Required work: In full and word for word, copy the records that follow.

Data extracted from a collection:
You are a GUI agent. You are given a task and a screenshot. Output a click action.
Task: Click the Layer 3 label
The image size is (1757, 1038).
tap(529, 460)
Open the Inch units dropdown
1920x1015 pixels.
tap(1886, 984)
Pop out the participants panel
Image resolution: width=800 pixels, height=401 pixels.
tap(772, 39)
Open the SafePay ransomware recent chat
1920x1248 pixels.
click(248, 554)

Final answer:
You are a GUI agent. You are given a task and a screenshot. Output a click action.
Task: Click the Layer 3 label
The image size is (1757, 1038).
tap(529, 460)
Open the Inch units dropdown
1920x1015 pixels.
tap(1886, 984)
Pop out the participants panel
Image resolution: width=800 pixels, height=401 pixels.
tap(772, 39)
Open the SafePay ransomware recent chat
1920x1248 pixels.
click(248, 554)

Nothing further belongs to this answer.